Montadoras apostam em robôs humanoides para ganhar
eficiência.
- Executivos dizem que máquinas aliviam tarefas repetitivas e elevam
produtividade
- Especialistas alertam para cortes de vagas e piora na qualidade do
trabalho
Em uma fábrica da
BMW na Carolina do Sul, um robô de formato humano, com uma tela no lugar do
rosto, sai de uma estação de recarga em direção a uma pilha de caixas plásticas
verdes.
Ele pega uma peça automotiva de uma das caixas, gira, coloca a peça em
um carrinho e então puxa o carrinho pelo chão.
Os movimentos
lentos e rígidos do robô lembravam mais um trabalhador de ressaca do que uma
revolução tecnológica.
"Eles ainda
são mais lentos que os humanos", disse Ulrich Wieland, vice-presidente da
BMW responsável pela logística da fábrica em Spartanburg, a jornalistas
convidados para ver o robô em junho. Mas acrescentou: "Eles estão
avançando rapidamente".
As montadoras usam robôs há décadas, mas
eles costumam ser máquinas potentes, com um único braço, fixadas em determinado
lugar e dedicadas a tarefas repetitivas, como soldar estruturas de carrocerias
ou aplicar adesivos em painéis de portas.
Agora, a maioria das grandes montadoras aposta que
robôs projetados para se parecer com humanos, conhecidos como humanoides, darão
início a uma nova onda de automação e eficiência.
Equipados com inteligência artificial,
espera-se que eles circulem e executem tarefas hoje realizadas por pessoas, sem
a necessidade de modificar fábricas ou maquinário pesado.
Diferentemente da maioria dos robôs atualmente em
uso, os humanoides responderiam a comandos de voz e, em tese, resolveriam
problemas e reagiriam a imprevistos.
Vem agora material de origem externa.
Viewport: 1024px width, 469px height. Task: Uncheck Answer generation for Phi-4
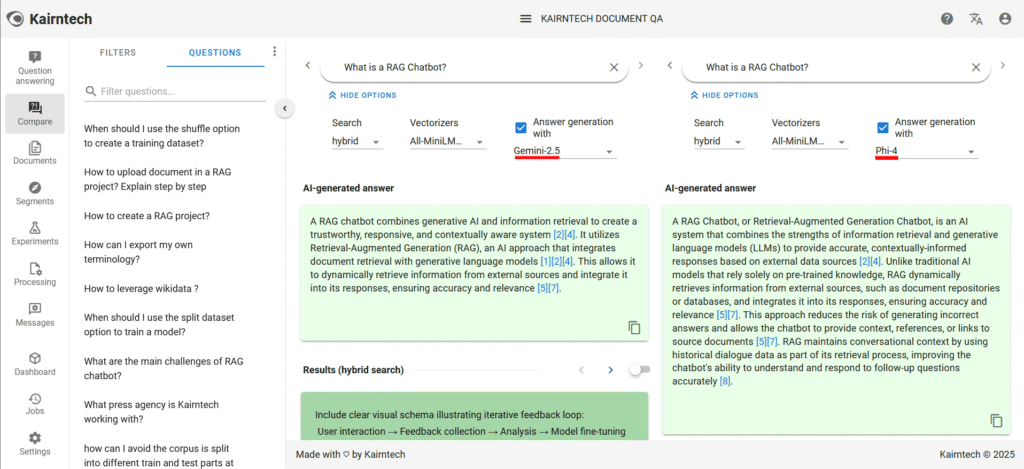[882, 128]
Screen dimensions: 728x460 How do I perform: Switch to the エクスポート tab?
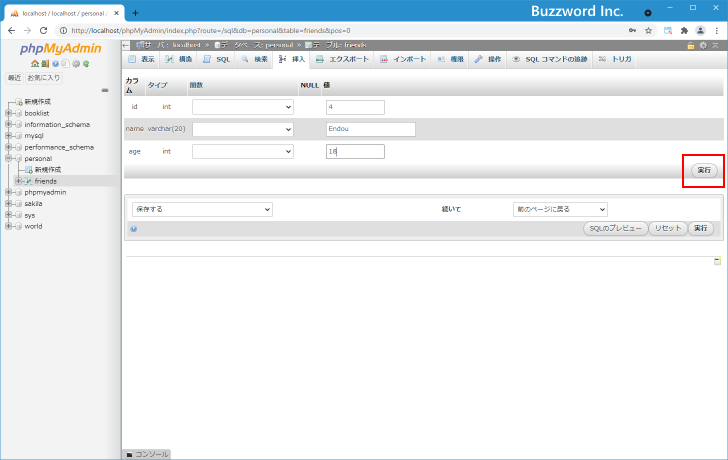click(342, 59)
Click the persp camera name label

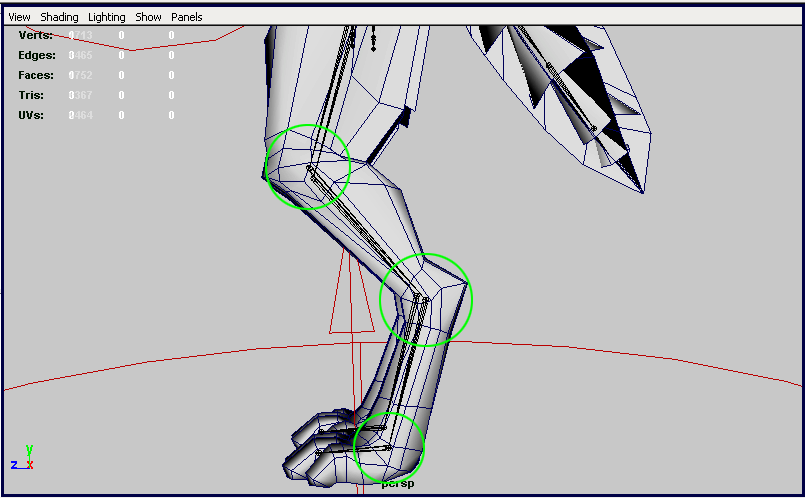[397, 484]
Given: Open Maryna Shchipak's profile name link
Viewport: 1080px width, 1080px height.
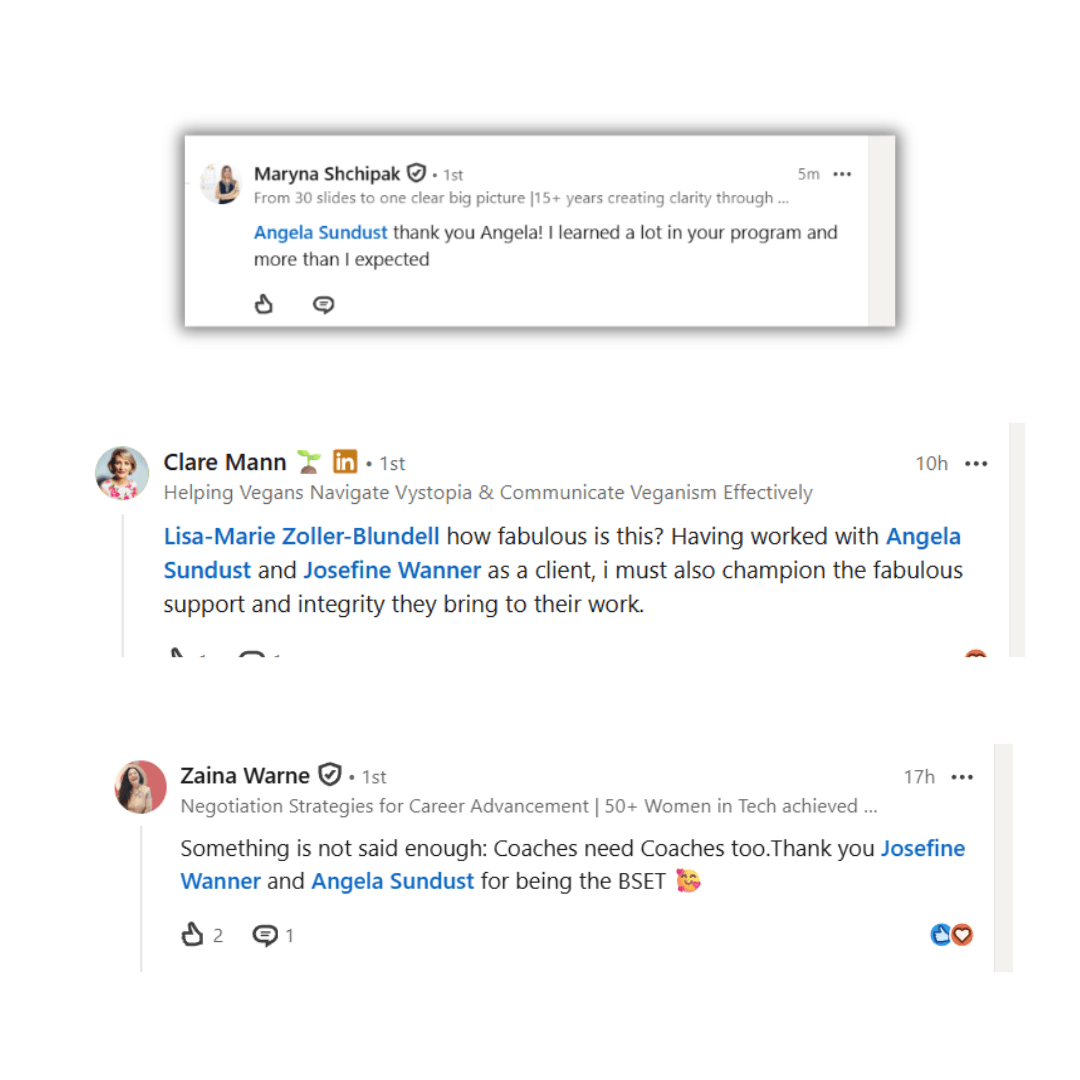Looking at the screenshot, I should tap(326, 174).
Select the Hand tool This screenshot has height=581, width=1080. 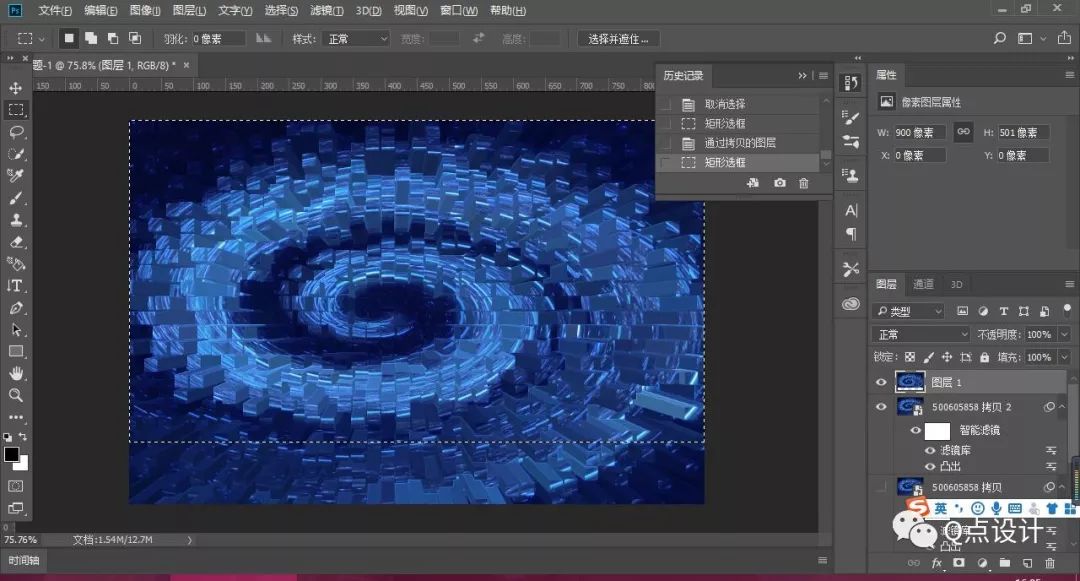(x=16, y=372)
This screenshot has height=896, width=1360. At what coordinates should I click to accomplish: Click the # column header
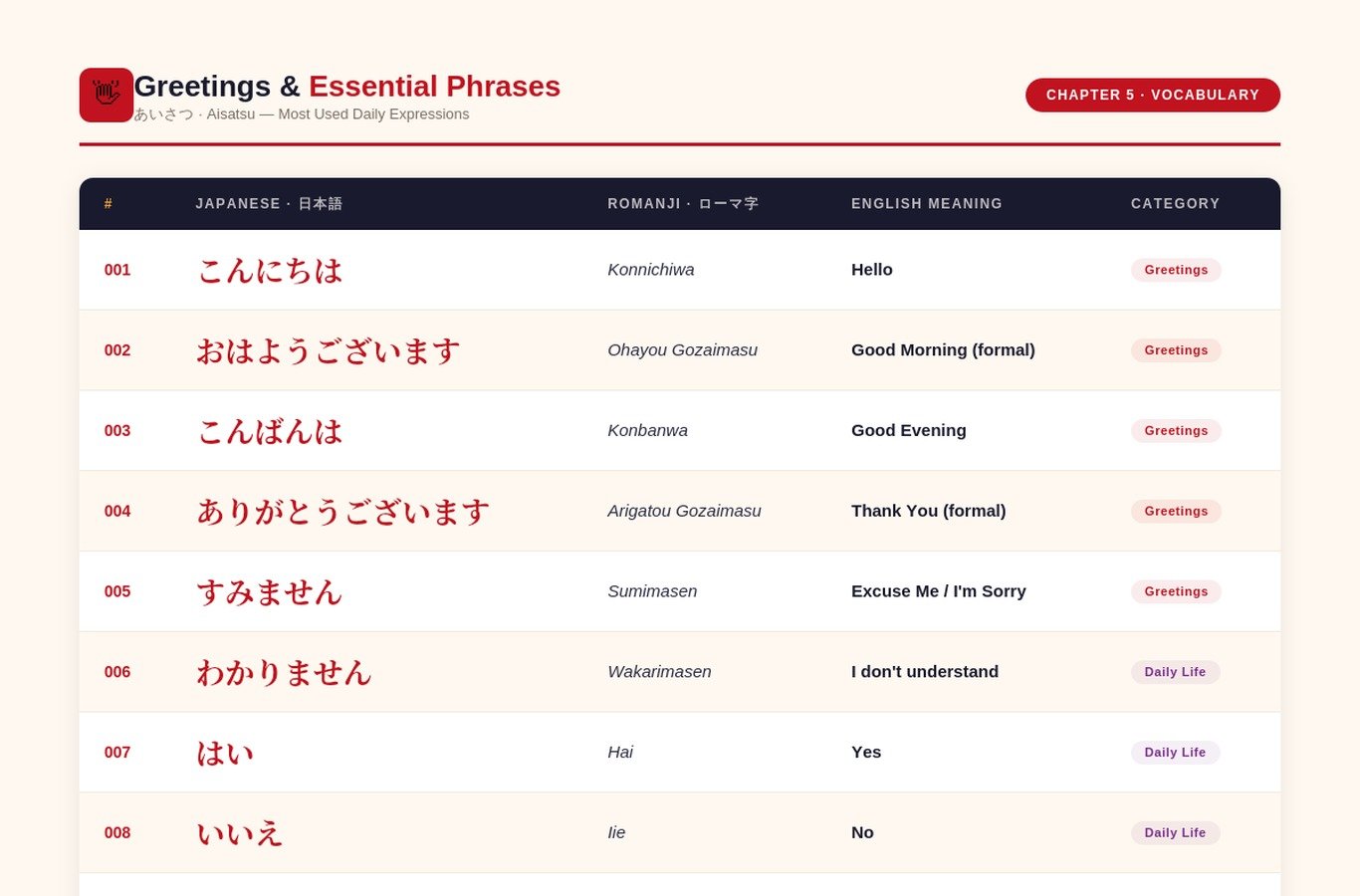(x=108, y=203)
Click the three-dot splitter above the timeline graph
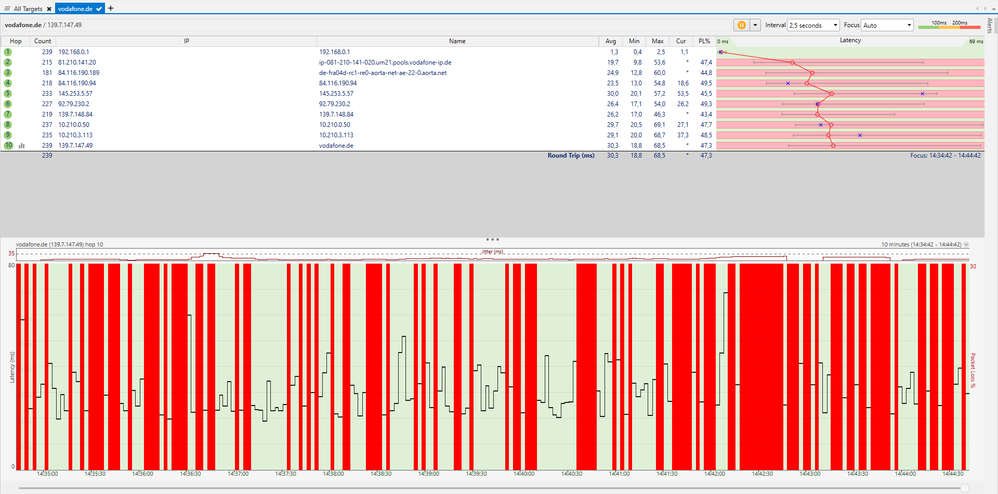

Nunca fariam pausa para o almoço, se
filiariam a um sindicato ou precisariam de plano de saúde.
Para os otimistas, os robôs poderiam salvar a
indústria dos Estados Unidos ao aumentar a produtividade, solucionar a escassez
de trabalhadores qualificados e dar às montadoras ocidentais uma chance real de
competir com rivais chinesas, que têm custos mais baixos.
Tarefas monótonas,
porém importantes, como separar peças, seriam executadas por robôs, liberando
as pessoas para trabalhos mais especializados.